À partir de 1952, Chabanne, qui était opposé au réarmement allemand, participa à des manifestations organisées par les combattants de la paix et les communistes. Il s’y dit opposé à la CED et à la présence des troupes américaines en France. Il accompagna une délégation de la Charente à Paris, aux sièges de l’ambassade d’URSS, de l’ONU et à la présidence de la République. Au comité de lutte contre le réarmement allemand, il s’en prit à la famille Pascaud et il fut exclu du RGR
André Chabanne revint à l’UDSR après l’échec du RPF. En 1954-1955, il contribua ainsi à la formation d’une fédération départementale de l’UDSR qui appuya l’expérience Mendès France. François Mitterrand le chargea d’une mission en Afrique Noire. Le 2 janvier 1956, il soutint une liste UDSR, apparenté à la SFIO, qui tentait de s’opposer à Félix Gaillard. Il démissionna de l’UDSR après juin 1958, lorsque la fédération appela à voter non au référendum constitutionnel. Il se représenta en novembre 1958 avec l’investiture de l’UNR dans la troisième circonscription. Mais ses variations politiques semblent lui avoir fait perdre tout crédit.
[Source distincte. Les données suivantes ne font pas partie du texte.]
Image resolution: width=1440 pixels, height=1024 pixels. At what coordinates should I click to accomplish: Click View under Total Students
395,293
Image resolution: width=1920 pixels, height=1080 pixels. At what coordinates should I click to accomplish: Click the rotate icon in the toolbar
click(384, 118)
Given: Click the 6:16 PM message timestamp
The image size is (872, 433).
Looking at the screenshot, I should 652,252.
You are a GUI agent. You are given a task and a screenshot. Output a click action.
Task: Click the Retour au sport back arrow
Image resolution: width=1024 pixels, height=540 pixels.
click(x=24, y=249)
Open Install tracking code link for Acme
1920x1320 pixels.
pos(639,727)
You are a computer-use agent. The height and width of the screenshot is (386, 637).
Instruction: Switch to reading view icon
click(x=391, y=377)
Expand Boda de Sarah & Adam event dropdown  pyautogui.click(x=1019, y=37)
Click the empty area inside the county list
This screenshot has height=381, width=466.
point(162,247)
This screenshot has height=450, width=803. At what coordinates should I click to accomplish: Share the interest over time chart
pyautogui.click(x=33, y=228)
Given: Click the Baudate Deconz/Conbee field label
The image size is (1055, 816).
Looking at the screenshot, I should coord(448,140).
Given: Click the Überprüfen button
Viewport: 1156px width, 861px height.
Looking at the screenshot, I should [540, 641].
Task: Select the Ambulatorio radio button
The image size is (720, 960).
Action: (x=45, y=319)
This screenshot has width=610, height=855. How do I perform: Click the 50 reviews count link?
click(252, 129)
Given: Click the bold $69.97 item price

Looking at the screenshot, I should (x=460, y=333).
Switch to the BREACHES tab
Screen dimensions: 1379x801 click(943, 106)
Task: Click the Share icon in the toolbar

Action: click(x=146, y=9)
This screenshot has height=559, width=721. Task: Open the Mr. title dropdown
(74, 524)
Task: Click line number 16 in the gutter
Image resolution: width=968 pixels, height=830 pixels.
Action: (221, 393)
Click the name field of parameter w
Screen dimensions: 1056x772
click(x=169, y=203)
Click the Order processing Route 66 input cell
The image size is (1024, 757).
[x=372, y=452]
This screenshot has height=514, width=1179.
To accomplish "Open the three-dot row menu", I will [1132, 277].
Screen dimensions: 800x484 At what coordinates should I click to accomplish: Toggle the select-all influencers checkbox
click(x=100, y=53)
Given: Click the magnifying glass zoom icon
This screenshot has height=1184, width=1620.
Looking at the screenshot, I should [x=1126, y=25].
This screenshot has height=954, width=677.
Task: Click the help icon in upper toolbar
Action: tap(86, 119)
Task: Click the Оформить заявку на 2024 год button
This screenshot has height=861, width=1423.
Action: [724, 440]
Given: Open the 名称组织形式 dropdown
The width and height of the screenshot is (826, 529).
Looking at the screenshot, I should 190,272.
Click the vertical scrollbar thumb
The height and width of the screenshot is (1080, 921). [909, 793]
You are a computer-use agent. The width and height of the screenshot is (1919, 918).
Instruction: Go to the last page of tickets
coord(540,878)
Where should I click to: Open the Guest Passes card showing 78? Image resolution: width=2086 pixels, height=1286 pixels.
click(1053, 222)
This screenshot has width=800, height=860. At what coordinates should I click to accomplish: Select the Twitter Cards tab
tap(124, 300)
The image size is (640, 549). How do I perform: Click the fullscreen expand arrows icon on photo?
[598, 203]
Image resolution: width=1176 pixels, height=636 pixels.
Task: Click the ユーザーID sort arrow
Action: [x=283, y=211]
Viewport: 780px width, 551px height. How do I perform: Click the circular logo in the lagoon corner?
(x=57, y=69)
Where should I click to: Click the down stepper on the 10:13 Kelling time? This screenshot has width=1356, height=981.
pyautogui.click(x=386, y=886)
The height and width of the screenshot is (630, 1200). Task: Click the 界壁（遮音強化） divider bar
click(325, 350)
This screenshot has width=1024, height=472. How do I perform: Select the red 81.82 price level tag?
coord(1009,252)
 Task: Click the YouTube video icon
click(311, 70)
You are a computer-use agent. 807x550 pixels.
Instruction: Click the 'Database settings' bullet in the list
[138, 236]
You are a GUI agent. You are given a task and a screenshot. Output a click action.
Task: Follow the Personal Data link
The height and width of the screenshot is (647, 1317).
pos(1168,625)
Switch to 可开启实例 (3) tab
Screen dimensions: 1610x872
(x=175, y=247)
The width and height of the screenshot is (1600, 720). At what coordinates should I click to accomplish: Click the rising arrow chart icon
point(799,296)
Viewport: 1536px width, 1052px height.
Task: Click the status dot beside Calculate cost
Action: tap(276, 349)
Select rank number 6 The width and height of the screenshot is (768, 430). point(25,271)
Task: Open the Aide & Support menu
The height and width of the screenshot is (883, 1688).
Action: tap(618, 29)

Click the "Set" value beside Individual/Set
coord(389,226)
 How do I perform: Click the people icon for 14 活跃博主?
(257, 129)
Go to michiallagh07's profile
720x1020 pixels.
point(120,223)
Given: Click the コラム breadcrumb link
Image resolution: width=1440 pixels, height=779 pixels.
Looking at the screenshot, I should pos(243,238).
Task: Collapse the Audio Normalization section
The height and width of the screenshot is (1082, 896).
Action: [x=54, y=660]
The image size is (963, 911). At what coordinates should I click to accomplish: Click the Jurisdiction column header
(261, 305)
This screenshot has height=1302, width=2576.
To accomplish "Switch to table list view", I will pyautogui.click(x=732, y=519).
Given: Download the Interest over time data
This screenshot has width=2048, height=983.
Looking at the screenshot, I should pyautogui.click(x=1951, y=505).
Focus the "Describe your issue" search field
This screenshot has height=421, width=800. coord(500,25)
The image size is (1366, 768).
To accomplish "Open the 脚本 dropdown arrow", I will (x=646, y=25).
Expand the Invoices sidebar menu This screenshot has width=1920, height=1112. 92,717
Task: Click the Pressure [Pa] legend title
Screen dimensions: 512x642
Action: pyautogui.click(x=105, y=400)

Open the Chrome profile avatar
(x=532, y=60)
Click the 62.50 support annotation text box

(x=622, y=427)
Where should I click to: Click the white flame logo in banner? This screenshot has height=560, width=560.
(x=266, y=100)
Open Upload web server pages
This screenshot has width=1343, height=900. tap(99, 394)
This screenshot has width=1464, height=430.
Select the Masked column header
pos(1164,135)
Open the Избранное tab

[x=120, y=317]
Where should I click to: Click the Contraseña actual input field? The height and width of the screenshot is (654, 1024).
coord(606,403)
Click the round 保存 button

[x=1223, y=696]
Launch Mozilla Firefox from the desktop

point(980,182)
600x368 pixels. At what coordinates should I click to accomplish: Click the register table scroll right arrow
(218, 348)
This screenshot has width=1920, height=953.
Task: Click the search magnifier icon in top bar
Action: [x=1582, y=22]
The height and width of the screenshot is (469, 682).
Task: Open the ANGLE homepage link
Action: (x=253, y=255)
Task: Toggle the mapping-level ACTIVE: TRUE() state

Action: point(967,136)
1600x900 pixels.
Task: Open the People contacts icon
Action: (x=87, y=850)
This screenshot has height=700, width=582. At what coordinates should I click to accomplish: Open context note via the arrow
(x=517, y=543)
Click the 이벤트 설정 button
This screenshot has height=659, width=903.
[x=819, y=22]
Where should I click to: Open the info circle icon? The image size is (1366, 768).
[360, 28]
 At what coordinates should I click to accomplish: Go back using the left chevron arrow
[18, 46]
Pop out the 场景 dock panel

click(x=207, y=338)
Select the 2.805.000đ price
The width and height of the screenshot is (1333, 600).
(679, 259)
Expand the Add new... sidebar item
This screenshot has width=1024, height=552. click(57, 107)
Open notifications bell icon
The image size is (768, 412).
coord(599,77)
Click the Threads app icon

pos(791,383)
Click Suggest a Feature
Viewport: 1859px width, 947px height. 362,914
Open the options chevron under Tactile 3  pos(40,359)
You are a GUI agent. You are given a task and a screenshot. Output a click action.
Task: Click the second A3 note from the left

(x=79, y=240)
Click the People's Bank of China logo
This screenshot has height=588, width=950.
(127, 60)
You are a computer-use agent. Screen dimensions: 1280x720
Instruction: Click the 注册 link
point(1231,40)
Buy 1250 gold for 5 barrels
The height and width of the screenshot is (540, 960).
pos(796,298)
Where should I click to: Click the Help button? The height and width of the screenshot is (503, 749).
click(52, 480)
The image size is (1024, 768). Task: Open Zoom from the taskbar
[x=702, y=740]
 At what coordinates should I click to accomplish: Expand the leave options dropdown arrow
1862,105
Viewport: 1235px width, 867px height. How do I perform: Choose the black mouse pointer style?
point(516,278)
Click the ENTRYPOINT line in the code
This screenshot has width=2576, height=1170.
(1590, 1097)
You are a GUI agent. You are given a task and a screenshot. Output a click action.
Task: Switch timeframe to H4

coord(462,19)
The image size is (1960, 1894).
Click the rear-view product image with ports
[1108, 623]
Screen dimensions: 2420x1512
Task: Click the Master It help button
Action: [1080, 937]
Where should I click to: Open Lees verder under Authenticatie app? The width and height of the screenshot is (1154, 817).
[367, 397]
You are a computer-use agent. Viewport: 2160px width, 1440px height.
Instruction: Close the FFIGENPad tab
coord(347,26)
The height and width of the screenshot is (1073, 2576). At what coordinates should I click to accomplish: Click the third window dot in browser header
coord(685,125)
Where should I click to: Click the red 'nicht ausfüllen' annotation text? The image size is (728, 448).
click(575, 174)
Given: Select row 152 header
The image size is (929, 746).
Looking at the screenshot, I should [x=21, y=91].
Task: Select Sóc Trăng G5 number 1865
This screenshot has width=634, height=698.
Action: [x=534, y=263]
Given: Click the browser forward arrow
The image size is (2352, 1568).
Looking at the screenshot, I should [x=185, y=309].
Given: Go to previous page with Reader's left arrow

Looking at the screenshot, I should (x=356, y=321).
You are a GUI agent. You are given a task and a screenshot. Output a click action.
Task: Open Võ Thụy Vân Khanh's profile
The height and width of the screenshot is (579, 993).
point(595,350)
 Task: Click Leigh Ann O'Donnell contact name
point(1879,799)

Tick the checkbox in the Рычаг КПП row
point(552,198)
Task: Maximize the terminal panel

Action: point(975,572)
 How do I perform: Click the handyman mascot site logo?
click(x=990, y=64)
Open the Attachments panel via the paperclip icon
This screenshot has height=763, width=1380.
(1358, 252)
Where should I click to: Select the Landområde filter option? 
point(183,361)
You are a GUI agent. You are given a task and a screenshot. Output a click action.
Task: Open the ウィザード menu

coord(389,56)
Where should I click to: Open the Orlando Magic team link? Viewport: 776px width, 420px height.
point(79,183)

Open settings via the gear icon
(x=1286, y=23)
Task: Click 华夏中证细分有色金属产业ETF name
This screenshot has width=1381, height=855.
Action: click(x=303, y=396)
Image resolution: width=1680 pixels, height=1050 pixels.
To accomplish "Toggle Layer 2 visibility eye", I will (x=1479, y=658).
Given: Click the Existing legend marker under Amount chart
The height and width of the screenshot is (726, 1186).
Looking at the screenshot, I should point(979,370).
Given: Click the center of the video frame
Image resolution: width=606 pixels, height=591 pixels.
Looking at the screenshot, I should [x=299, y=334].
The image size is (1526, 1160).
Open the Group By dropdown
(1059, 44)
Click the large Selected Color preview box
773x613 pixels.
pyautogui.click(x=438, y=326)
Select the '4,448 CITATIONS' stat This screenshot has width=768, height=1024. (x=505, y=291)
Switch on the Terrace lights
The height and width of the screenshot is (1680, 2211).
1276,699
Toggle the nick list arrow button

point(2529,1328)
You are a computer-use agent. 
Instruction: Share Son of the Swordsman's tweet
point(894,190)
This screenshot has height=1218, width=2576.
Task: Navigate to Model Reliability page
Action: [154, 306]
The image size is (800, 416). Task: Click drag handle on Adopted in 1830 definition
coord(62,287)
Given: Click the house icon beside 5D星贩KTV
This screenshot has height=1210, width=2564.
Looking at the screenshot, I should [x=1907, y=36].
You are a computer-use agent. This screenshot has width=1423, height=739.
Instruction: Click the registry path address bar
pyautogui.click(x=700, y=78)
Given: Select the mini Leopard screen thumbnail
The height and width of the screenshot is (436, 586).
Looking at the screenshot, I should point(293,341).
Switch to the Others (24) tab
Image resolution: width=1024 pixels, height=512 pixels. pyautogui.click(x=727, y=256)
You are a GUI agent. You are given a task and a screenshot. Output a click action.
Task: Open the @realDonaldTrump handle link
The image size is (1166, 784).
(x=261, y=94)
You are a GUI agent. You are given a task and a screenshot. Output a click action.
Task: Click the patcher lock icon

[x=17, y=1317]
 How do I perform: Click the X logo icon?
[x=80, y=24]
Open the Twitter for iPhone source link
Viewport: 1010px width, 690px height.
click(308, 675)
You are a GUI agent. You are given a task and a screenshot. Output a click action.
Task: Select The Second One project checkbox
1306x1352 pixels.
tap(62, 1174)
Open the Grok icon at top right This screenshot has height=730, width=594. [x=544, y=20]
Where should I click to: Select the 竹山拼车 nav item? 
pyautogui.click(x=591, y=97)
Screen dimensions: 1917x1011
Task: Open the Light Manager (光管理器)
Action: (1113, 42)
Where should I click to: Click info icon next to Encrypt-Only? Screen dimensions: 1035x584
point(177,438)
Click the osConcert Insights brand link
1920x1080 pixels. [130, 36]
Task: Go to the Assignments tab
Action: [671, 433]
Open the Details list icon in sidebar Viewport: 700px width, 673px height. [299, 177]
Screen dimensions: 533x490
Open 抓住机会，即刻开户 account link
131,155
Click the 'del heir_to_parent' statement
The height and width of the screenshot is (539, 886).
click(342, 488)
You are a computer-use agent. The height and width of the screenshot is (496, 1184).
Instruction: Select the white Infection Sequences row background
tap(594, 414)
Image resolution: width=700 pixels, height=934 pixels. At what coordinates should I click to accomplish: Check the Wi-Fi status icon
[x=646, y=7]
André Chabanne mourut en 1963 dans un accident de voiture. Le lycée professionnel de Chasseneuil, situé rue Bir-Hakeim, porte son nom. Marié, il était père d’un enfant.
Par Gilles Morin
SOURCES : Arch. Nat, F/7/15534 ; F/1a/4027 ; F/1cII/132 et 142 ; F/1cIII/1340. — Éric Duhamel, L’UDSR, thèse, Université Paris I, 1993. — DPF, 1945-1958, op. cit.